WHAT IS REQUIRED: Leave every entry as it is and write the data out in full.
[Start of Attachment]
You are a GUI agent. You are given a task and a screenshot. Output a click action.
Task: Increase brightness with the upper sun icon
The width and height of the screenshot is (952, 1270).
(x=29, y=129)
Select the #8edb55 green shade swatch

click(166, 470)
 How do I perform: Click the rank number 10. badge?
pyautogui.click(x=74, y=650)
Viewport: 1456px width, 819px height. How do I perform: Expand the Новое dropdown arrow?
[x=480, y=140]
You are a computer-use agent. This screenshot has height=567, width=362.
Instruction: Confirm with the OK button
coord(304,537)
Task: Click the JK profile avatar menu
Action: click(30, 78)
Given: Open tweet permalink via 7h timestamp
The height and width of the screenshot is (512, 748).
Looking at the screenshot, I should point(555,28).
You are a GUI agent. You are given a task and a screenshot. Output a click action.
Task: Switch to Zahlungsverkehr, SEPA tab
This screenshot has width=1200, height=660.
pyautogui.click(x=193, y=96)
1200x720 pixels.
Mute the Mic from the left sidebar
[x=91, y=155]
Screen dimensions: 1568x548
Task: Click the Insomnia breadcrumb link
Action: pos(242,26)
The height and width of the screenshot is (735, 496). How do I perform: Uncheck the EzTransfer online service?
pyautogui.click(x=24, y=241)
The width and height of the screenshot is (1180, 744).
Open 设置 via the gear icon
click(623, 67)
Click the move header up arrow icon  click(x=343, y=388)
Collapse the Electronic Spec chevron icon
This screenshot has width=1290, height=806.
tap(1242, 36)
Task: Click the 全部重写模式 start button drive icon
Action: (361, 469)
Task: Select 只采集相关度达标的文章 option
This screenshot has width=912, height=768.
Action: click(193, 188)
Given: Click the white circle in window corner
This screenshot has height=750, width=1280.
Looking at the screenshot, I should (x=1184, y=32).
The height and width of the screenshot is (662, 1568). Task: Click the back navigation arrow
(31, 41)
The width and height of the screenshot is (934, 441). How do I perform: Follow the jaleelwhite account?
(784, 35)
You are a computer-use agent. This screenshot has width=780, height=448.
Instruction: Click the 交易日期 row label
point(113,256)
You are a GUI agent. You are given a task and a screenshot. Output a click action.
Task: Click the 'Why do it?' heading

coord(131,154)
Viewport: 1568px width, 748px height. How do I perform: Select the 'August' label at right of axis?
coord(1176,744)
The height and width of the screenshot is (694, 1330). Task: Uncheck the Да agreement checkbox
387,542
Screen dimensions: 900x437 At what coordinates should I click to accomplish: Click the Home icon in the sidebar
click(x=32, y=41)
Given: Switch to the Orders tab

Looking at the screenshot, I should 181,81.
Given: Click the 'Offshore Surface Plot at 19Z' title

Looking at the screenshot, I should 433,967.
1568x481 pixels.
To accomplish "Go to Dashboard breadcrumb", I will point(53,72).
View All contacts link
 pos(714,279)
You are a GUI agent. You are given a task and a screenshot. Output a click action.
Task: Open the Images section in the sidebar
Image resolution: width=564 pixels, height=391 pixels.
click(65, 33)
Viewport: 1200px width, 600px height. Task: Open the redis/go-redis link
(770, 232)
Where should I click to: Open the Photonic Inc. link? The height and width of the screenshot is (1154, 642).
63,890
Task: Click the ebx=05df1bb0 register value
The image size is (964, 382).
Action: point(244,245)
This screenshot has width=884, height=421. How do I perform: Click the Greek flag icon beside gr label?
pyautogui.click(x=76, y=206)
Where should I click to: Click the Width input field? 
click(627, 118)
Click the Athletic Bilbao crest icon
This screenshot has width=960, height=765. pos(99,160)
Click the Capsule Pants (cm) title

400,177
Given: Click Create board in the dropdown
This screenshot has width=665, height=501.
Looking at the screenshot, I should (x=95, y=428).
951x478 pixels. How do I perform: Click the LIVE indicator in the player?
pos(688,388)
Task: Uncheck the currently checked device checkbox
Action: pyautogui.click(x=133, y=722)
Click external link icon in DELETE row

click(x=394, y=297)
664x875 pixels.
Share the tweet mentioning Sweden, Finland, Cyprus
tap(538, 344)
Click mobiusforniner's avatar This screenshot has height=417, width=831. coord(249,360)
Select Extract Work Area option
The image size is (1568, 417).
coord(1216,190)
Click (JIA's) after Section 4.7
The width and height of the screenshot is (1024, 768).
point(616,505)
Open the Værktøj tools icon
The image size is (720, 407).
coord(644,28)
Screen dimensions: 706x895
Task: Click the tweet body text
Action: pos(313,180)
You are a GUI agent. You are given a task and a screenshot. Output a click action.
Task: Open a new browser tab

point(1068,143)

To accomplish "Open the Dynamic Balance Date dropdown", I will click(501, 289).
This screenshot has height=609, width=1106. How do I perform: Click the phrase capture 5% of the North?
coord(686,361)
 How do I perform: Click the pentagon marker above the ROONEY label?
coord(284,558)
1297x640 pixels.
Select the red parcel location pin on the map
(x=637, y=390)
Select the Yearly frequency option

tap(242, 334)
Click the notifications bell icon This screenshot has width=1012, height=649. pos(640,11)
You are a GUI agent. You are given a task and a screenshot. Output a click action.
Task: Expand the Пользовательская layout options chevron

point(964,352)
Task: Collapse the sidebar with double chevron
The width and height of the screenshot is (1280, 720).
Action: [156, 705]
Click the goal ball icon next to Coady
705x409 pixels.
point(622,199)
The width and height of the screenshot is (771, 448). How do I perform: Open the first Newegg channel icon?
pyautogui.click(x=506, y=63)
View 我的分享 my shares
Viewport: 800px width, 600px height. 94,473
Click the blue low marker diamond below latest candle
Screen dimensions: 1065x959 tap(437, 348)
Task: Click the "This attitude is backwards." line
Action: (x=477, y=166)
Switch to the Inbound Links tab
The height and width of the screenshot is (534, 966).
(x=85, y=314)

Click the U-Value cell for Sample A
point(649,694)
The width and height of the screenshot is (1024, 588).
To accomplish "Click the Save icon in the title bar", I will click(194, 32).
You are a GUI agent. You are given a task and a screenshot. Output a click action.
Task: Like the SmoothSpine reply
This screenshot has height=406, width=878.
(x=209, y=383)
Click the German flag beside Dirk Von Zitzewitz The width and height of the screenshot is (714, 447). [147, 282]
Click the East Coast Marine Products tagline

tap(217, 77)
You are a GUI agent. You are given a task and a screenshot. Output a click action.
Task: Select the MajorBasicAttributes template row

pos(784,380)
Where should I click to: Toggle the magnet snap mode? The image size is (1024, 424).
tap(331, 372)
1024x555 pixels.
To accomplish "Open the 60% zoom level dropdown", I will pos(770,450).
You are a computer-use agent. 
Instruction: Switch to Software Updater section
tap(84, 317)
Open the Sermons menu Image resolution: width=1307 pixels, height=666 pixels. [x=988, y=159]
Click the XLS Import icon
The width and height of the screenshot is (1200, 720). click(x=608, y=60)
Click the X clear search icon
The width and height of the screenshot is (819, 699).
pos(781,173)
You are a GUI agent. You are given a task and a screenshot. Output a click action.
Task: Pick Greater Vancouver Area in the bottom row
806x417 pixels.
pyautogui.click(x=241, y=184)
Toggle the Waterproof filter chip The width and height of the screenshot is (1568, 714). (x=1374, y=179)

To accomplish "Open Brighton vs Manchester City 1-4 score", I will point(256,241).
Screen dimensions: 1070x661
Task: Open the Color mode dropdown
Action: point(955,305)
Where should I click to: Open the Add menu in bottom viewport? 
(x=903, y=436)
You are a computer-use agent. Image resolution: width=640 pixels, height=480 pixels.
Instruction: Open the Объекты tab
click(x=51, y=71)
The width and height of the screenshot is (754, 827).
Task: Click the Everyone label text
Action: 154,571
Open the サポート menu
[End of Attachment]
WRITTEN REPLY:
You are a GUI agent. You are given a task and a screenshot. Output a click action.
Task: Increase brightness with the upper sun icon
The width and height of the screenshot is (952, 1270).
(x=29, y=129)
Select the #8edb55 green shade swatch

click(166, 470)
 How do I perform: Click the rank number 10. badge?
pyautogui.click(x=74, y=650)
Viewport: 1456px width, 819px height. How do I perform: Expand the Новое dropdown arrow?
[x=480, y=140]
You are a computer-use agent. This screenshot has height=567, width=362.
Instruction: Confirm with the OK button
coord(304,537)
Task: Click the JK profile avatar menu
Action: click(30, 78)
Given: Open tweet permalink via 7h timestamp
The height and width of the screenshot is (512, 748).
Looking at the screenshot, I should point(555,28).
You are a GUI agent. You are given a task and a screenshot. Output a click action.
Task: Switch to Zahlungsverkehr, SEPA tab
This screenshot has width=1200, height=660.
pyautogui.click(x=193, y=96)
1200x720 pixels.
Mute the Mic from the left sidebar
[x=91, y=155]
Screen dimensions: 1568x548
Task: Click the Insomnia breadcrumb link
Action: pos(242,26)
The height and width of the screenshot is (735, 496). How do I perform: Uncheck the EzTransfer online service?
pyautogui.click(x=24, y=241)
The width and height of the screenshot is (1180, 744).
Open 设置 via the gear icon
click(623, 67)
Click the move header up arrow icon  click(x=343, y=388)
Collapse the Electronic Spec chevron icon
This screenshot has width=1290, height=806.
tap(1242, 36)
Task: Click the 全部重写模式 start button drive icon
Action: (361, 469)
Task: Select 只采集相关度达标的文章 option
This screenshot has width=912, height=768.
Action: click(193, 188)
Given: Click the white circle in window corner
This screenshot has height=750, width=1280.
Looking at the screenshot, I should (x=1184, y=32).
The height and width of the screenshot is (662, 1568). Task: Click the back navigation arrow
(31, 41)
The width and height of the screenshot is (934, 441). How do I perform: Follow the jaleelwhite account?
(784, 35)
You are a computer-use agent. This screenshot has width=780, height=448.
Instruction: Click the 交易日期 row label
point(113,256)
You are a GUI agent. You are given a task and a screenshot. Output a click action.
Task: Click the 'Why do it?' heading

coord(131,154)
Viewport: 1568px width, 748px height. How do I perform: Select the 'August' label at right of axis?
coord(1176,744)
The height and width of the screenshot is (694, 1330). Task: Uncheck the Да agreement checkbox
387,542
Screen dimensions: 900x437 At what coordinates should I click to accomplish: Click the Home icon in the sidebar
click(x=32, y=41)
Given: Switch to the Orders tab

Looking at the screenshot, I should 181,81.
Given: Click the 'Offshore Surface Plot at 19Z' title

Looking at the screenshot, I should 433,967.
1568x481 pixels.
To accomplish "Go to Dashboard breadcrumb", I will point(53,72).
View All contacts link
 pos(714,279)
You are a GUI agent. You are given a task and a screenshot. Output a click action.
Task: Open the Images section in the sidebar
Image resolution: width=564 pixels, height=391 pixels.
click(65, 33)
Viewport: 1200px width, 600px height. Task: Open the redis/go-redis link
(770, 232)
Where should I click to: Open the Photonic Inc. link? The height and width of the screenshot is (1154, 642).
63,890
Task: Click the ebx=05df1bb0 register value
The image size is (964, 382).
Action: point(244,245)
This screenshot has width=884, height=421. How do I perform: Click the Greek flag icon beside gr label?
pyautogui.click(x=76, y=206)
Where should I click to: Click the Width input field? 
click(627, 118)
Click the Athletic Bilbao crest icon
This screenshot has width=960, height=765. pos(99,160)
Click the Capsule Pants (cm) title

400,177
Given: Click Create board in the dropdown
This screenshot has width=665, height=501.
Looking at the screenshot, I should (x=95, y=428).
951x478 pixels. How do I perform: Click the LIVE indicator in the player?
pos(688,388)
Task: Uncheck the currently checked device checkbox
Action: pyautogui.click(x=133, y=722)
Click external link icon in DELETE row

click(x=394, y=297)
664x875 pixels.
Share the tweet mentioning Sweden, Finland, Cyprus
tap(538, 344)
Click mobiusforniner's avatar This screenshot has height=417, width=831. coord(249,360)
Select Extract Work Area option
The image size is (1568, 417).
coord(1216,190)
Click (JIA's) after Section 4.7
The width and height of the screenshot is (1024, 768).
point(616,505)
Open the Værktøj tools icon
The image size is (720, 407).
coord(644,28)
Screen dimensions: 706x895
Task: Click the tweet body text
Action: pos(313,180)
You are a GUI agent. You are given a task and a screenshot. Output a click action.
Task: Open a new browser tab

point(1068,143)

To accomplish "Open the Dynamic Balance Date dropdown", I will click(501, 289).
This screenshot has height=609, width=1106. How do I perform: Click the phrase capture 5% of the North?
coord(686,361)
 How do I perform: Click the pentagon marker above the ROONEY label?
coord(284,558)
1297x640 pixels.
Select the red parcel location pin on the map
(x=637, y=390)
Select the Yearly frequency option

tap(242, 334)
Click the notifications bell icon This screenshot has width=1012, height=649. pos(640,11)
You are a GUI agent. You are given a task and a screenshot. Output a click action.
Task: Expand the Пользовательская layout options chevron

point(964,352)
Task: Collapse the sidebar with double chevron
The width and height of the screenshot is (1280, 720).
Action: [156, 705]
Click the goal ball icon next to Coady
705x409 pixels.
point(622,199)
The width and height of the screenshot is (771, 448). How do I perform: Open the first Newegg channel icon?
pyautogui.click(x=506, y=63)
View 我的分享 my shares
Viewport: 800px width, 600px height. 94,473
Click the blue low marker diamond below latest candle
Screen dimensions: 1065x959 tap(437, 348)
Task: Click the "This attitude is backwards." line
Action: (x=477, y=166)
Switch to the Inbound Links tab
The height and width of the screenshot is (534, 966).
(x=85, y=314)

Click the U-Value cell for Sample A
point(649,694)
The width and height of the screenshot is (1024, 588).
To accomplish "Click the Save icon in the title bar", I will click(194, 32).
You are a GUI agent. You are given a task and a screenshot. Output a click action.
Task: Like the SmoothSpine reply
This screenshot has height=406, width=878.
(x=209, y=383)
Click the German flag beside Dirk Von Zitzewitz The width and height of the screenshot is (714, 447). [147, 282]
Click the East Coast Marine Products tagline

tap(217, 77)
You are a GUI agent. You are given a task and a screenshot. Output a click action.
Task: Select the MajorBasicAttributes template row

pos(784,380)
Where should I click to: Toggle the magnet snap mode? The image size is (1024, 424).
tap(331, 372)
1024x555 pixels.
To accomplish "Open the 60% zoom level dropdown", I will pos(770,450).
You are a computer-use agent. 
Instruction: Switch to Software Updater section
tap(84, 317)
Open the Sermons menu Image resolution: width=1307 pixels, height=666 pixels. [x=988, y=159]
Click the XLS Import icon
The width and height of the screenshot is (1200, 720). click(x=608, y=60)
Click the X clear search icon
The width and height of the screenshot is (819, 699).
pos(781,173)
You are a GUI agent. You are given a task and a screenshot. Output a click action.
Task: Pick Greater Vancouver Area in the bottom row
806x417 pixels.
pyautogui.click(x=241, y=184)
Toggle the Waterproof filter chip The width and height of the screenshot is (1568, 714). (x=1374, y=179)

To accomplish "Open Brighton vs Manchester City 1-4 score", I will point(256,241).
Screen dimensions: 1070x661
Task: Open the Color mode dropdown
Action: point(955,305)
Where should I click to: Open the Add menu in bottom viewport? 
(x=903, y=436)
You are a computer-use agent. Image resolution: width=640 pixels, height=480 pixels.
Instruction: Open the Объекты tab
click(x=51, y=71)
The width and height of the screenshot is (754, 827).
Task: Click the Everyone label text
Action: 154,571
Open the サポート menu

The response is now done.